And this Court in Estate of Julius I. Byrne, 16 T.C. 1234, pointed out at length that a taxpayer may not determine its income on a hybrid system of accounting and must conform either to the cash or accrual method, whichever its system of accounting most closely resembles (p. 1246):
The general rule is that net income shall be computed in accordance with the method of accounting regularly employed in keeping the books of the taxpayer, but if the method employed does not clearly reflect the income, the computation shall be made in accordance with such method as in the opinion of the Commissioner does reflect the income. Section 41. Two methods of accounting are generally recognized for income tax purposes. One is the cash receipts and disbursements method under which items are deducted only when paid. The other is an accrual method under which obligations must be accrued and deducted when they are incurred. Section 43. Roth parties agree that B.D. used a hybrid method which involved inconsistency. If that method was more like a cash method than it was an accrual method, then adjustments would be in order to make it conform completely to a cash method, but if it was more like an accrual method, then the adjustments made by the Commissioner must stand. Bartles-Scott Oil Co., 2 B.T.A. 16; Maine Dairy Co., 4 B.T.A. 375; John F. Cook, 4 B.T.A. 916; Coatesville Boiler Works, 9 B.T.A. 1242; Schram v. United States, 118 F. 2d 541; Hygienic Products Co., 37 B.T.A. 202, affd., 111 F. 2d 330. The petitioner has failed to show that the method which it used more nearly resembled a cash method than an accrual method. The evidence shows that it more nearly paralleled an accrual method. The Commissioner did not err in disallowing deductions for taxes paid, in allowing deductions for taxes which were incurred and should have been accrued, and in accruing other nondeductible taxes for the purpose of computing the excess profits credit based upon invested capital. * * *
It is plain on the record before us that petitioner is not here attempting to change from a hybrid system or from an accrual system to something else. On the contrary, by seeking to deduct the vacation pay and State property tax expenses in the taxable year in which they accrued, petitioner is attempting to perfect its accrual method of accounting, to eliminate the errors which have existed therein. The fact that these errors had gone uncorrected during prior years does not make them less erroneous in the taxable year under consideration nor does it make the need for their correction less immediate. Cf.
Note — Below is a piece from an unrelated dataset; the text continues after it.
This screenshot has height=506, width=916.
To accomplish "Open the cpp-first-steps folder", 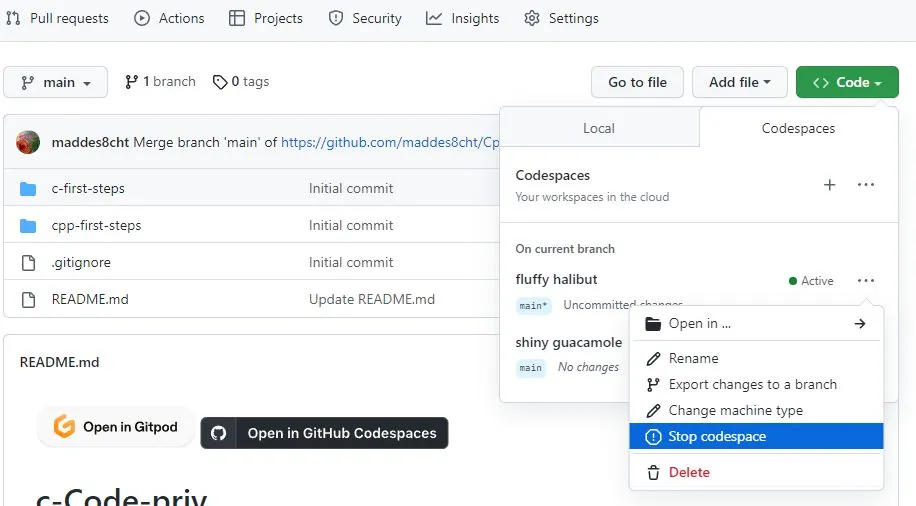I will 96,225.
Booth Newspapers, Inc., 17 T.C. 294, 297, affirmed 201 F. 2d 55 (C.A. 6); Heer-Andres Investment Co., 11 T.C. 786. In the Heer-Andres case we took note of a contention based upon the so-called consistency of the taxpayer’s practice in prior years, saying (17 T.C. at 788) :
Nor is a different result required by the fact that in the four or five years prior to the years involved herein petitioner had similarly reported the additional rent in its returns for the year subsequent to the year with respect to which such additional rent had accrued. If its returns were incorrect for the first year of the lease, the error is not vitiated by being repeated in three or four successive returns. Compare Booth Newspapers, Inc., 17 T.C. 294, where a particular item had been erroneously treated on the taxpayer’s books and returns for a period of 15 years prior to the tax years in litigation.
Neither estoppel nor any other principle of law is operative to prevent petitioner’s 1953 taxes from being correctly computed under the statute.
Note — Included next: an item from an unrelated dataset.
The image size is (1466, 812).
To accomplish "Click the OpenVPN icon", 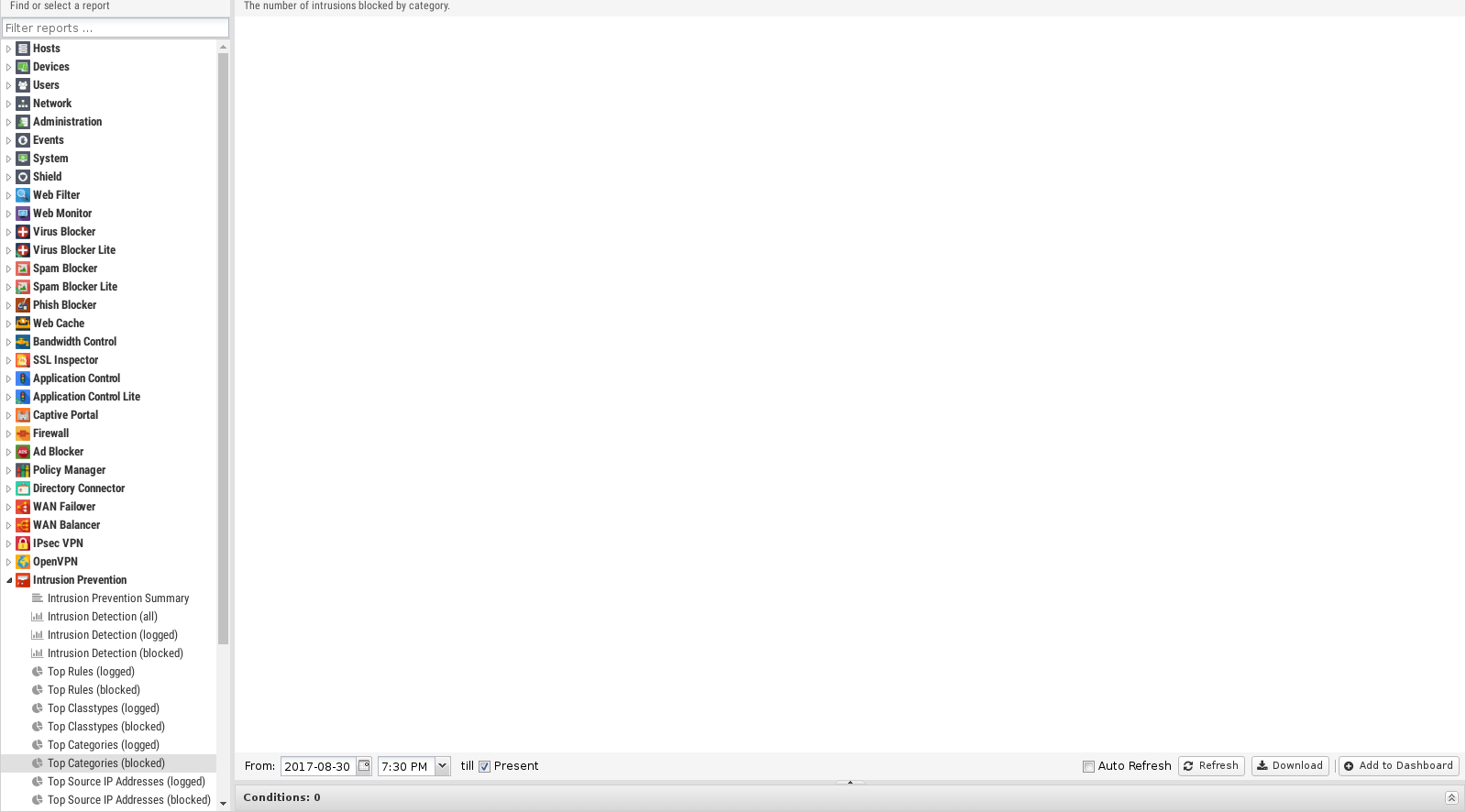I will tap(23, 562).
It has been clear, at least as far back as the Anderson case, that corrections of individual items to conform to the taxpayer’s basic system of accounting are not discretionary either for the taxpayer or the Commissioner. See Security Flour Mills Co. v. Commissioner, 321 U.S. 284, where the Supreme Court said (pp. 285-287):
the well understood and consistently applied doctrine [is] that cash receipts or matured accounts due on the one hand, and cash payments or accrued definite obligations on the other, should not be taken out of the annual accounting system and, for the benefit of the Government or the taxpayer, treated on the basis which is neither a cash basis nor an accrual basis, because so to do would, in a given instance, work a supposedly more equitable result to the Government or to the taxpayer. * * * The uniform result has been denial both to government, and to taxpayer of the privilege of allocating income or outgo to a year other than the year of actual receipt or payment, or, applying the accrual basis, the year in which the right to receive, or the obligation to pay, has become final and, definite in amount. * * * [9 ] — [Emphasis supplied.]
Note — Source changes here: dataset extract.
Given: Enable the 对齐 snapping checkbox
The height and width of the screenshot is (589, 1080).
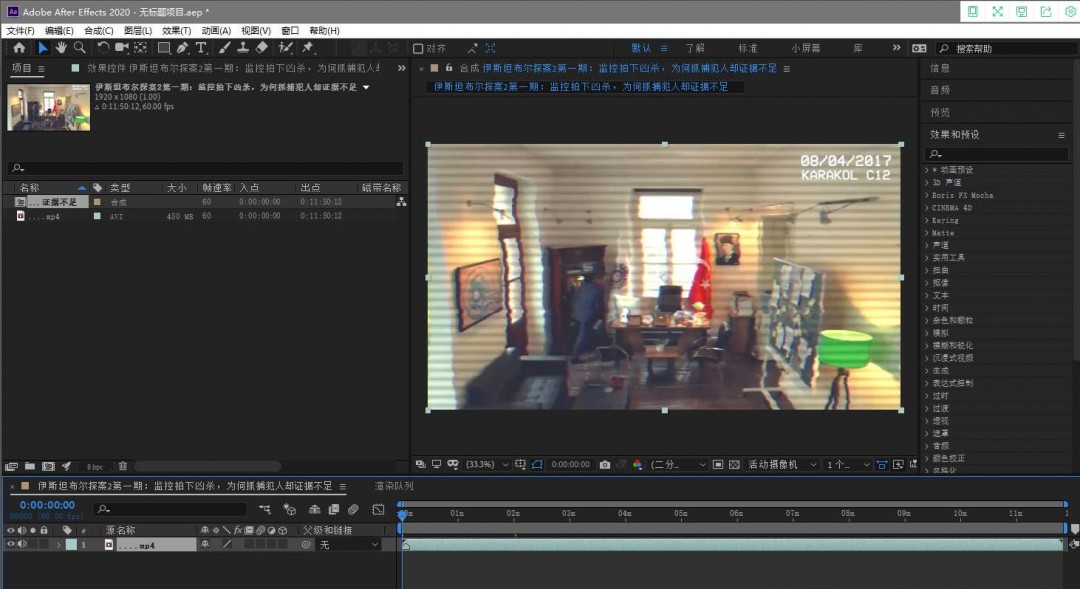Looking at the screenshot, I should (419, 48).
Similarly here, the corrections under consideration are necessary for the determination of petitioner’s true income under an accrual method of accounting, and it is a matter of no moment whether such corrections are sought by the Government or the taxpayer.
Finally, it should be noted that allowing petitioner the claimed accrued expenses in 1953 will not result in any double deductions for the vacation pay and State property tax items involved. The parties have stipulated that if petitioner should be allowed the deductions claimed, the expenses erroneously claimed on its 1953 return (which petitioner paid in 1953 but accrued in 1952) should not be allowed. We concur that this is appropriate and consistent with the views expressed herein; as an accrual basis taxpayer, petitioner is entitled to deduct only the expenses which are properly accruable in 1953.
3. Finance company reserve. — The final issue is whether petitioner erroneously computed its income by including in its receipts the entire face amount of notes received by it on installment sales, where petitioner had endorsed such notes without recourse to a finance company which had purchased the notes from petitioner and which had retained a portion of the face amount of the notes as a reserve to be released thereafter to petitioner in accordance with contingencies based upon the finance company’s experience in collecting the amounts due on the notes. Petitioner concedes that the precise question was disposed of in General Gas Corporation, 33 T.C. 303, where it was held, in reliance upon Commissioner v. Hansen, 360 U.S. 446, that the entire face amount of similar notes was to be taken into account in computing the income of the taxpayer whether or not it became personally liable for payment of the notes upon the assignment. Petitioner insists, however, that General Gas Corporation was incorrectly decided. The decision in that case has recently been affirmed by the Court of Appeals for the Fifth Circuit, 293 F. 2d 35. We have reexamined the question and find no reason to reach a different result.
Reviewed by the Court.
Decision will T>e entered under Bule 50.
No separate argument is made in respect of clause (A) relating to property that would properly be included in tbe taxpayer’s inventory, and we therefore do not consider its applicability here.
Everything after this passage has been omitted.